Camus' 'The Plague' And The Narrator's Tone

* Albert Camus' 'The Plague' the narrator's tone. The tone in Camus' The Plague is interesting isn't it? Somewhat that of an amateur historian, the tone of the narrator is well suited to one of the things Camus is doing, surely. Throughout the whole book, whenever the narrative arrives at a suitable occasion, Camus writes an observation of Man.

The test of course is not whether the observations are something brand new - surely that's left to non-fiction isn't it? - the test is whether they are trite or something better than that. Are they something worth repeating, but worth repeating more articulately than is heard in the word-poverty of common conversation? And surely the narrator's tone fits very nicely?

Having said that - there is something that might not be in any of the non-fiction periodicals: the importance of 4:00 a.m. When dwelling on an unrequited love, or a lost love, or as in the case of The Plague an exiled love - 4:00 a.m. is the time to do it. It is safe to imagine what she is doing at 4:00 a.m. The odds are high that she is not thrilled by the company of another; not preoccupied with something that is not you. The odds are high that she is asleep - and that is a picture which is safe.

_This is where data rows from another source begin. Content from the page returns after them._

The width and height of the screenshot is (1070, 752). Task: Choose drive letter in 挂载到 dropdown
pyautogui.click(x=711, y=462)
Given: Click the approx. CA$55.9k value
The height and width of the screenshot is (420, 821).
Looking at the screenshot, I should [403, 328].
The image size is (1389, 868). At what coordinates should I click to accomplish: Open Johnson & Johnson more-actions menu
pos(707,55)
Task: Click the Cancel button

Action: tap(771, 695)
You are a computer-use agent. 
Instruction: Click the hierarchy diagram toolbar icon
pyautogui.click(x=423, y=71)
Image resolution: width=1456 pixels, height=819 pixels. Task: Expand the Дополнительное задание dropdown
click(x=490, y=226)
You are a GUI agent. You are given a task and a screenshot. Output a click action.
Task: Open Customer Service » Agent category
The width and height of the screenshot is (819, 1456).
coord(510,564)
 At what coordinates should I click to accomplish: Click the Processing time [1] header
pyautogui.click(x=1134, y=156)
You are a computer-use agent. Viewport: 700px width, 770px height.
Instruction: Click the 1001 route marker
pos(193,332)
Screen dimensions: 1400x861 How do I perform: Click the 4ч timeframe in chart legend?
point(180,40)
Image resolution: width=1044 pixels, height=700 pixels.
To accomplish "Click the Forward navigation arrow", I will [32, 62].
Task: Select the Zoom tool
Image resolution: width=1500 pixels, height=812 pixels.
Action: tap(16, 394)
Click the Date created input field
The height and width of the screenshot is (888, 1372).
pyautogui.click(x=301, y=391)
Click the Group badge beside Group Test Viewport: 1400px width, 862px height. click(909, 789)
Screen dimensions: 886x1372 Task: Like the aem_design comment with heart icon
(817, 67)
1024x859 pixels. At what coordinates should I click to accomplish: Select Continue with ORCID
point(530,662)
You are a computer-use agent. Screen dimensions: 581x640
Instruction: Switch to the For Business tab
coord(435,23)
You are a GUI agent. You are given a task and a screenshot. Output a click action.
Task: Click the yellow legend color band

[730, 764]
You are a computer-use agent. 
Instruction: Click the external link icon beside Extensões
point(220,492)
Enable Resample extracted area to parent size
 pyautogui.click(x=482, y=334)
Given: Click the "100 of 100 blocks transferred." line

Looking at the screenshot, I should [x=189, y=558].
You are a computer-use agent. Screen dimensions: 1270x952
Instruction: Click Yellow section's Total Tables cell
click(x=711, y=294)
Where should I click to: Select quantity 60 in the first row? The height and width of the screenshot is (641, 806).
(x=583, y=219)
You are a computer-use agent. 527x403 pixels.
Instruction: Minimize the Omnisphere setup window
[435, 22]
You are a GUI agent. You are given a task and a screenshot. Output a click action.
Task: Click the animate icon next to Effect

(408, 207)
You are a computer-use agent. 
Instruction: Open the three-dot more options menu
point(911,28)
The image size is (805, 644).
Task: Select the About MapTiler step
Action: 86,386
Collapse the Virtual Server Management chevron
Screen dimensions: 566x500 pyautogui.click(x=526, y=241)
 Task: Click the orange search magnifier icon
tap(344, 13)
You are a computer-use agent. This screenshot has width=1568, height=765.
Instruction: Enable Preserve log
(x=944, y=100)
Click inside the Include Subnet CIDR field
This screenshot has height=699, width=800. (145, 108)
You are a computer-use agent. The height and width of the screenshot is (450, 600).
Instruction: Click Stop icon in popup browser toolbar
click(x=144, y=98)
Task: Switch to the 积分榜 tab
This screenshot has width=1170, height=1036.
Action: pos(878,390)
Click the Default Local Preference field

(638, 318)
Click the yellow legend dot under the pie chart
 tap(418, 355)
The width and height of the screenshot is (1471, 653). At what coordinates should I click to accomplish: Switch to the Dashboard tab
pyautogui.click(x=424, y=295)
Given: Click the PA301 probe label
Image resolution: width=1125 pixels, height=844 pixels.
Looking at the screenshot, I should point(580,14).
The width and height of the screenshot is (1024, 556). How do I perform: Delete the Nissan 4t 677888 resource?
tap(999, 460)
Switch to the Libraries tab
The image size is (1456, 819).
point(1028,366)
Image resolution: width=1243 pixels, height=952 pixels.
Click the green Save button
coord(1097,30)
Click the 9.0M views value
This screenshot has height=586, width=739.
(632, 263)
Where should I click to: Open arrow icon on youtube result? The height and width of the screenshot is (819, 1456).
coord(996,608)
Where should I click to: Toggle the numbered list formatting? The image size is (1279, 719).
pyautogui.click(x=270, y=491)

'. . . at that hour, even if the night has been a night of betrayal, one is asleep. Yes, everyone sleeps at that hour, and this is reassuring, since the great longing of an unquiet heart is to possess constantly and consciously the loved one . . .' 

* The Plague is one of those novels that has through no fault of its own, offered itself up to tedious 'imaginative' interpretations, all equally compelling, and of course that is always the problem with interpretations guessed-at rather than stated by the author.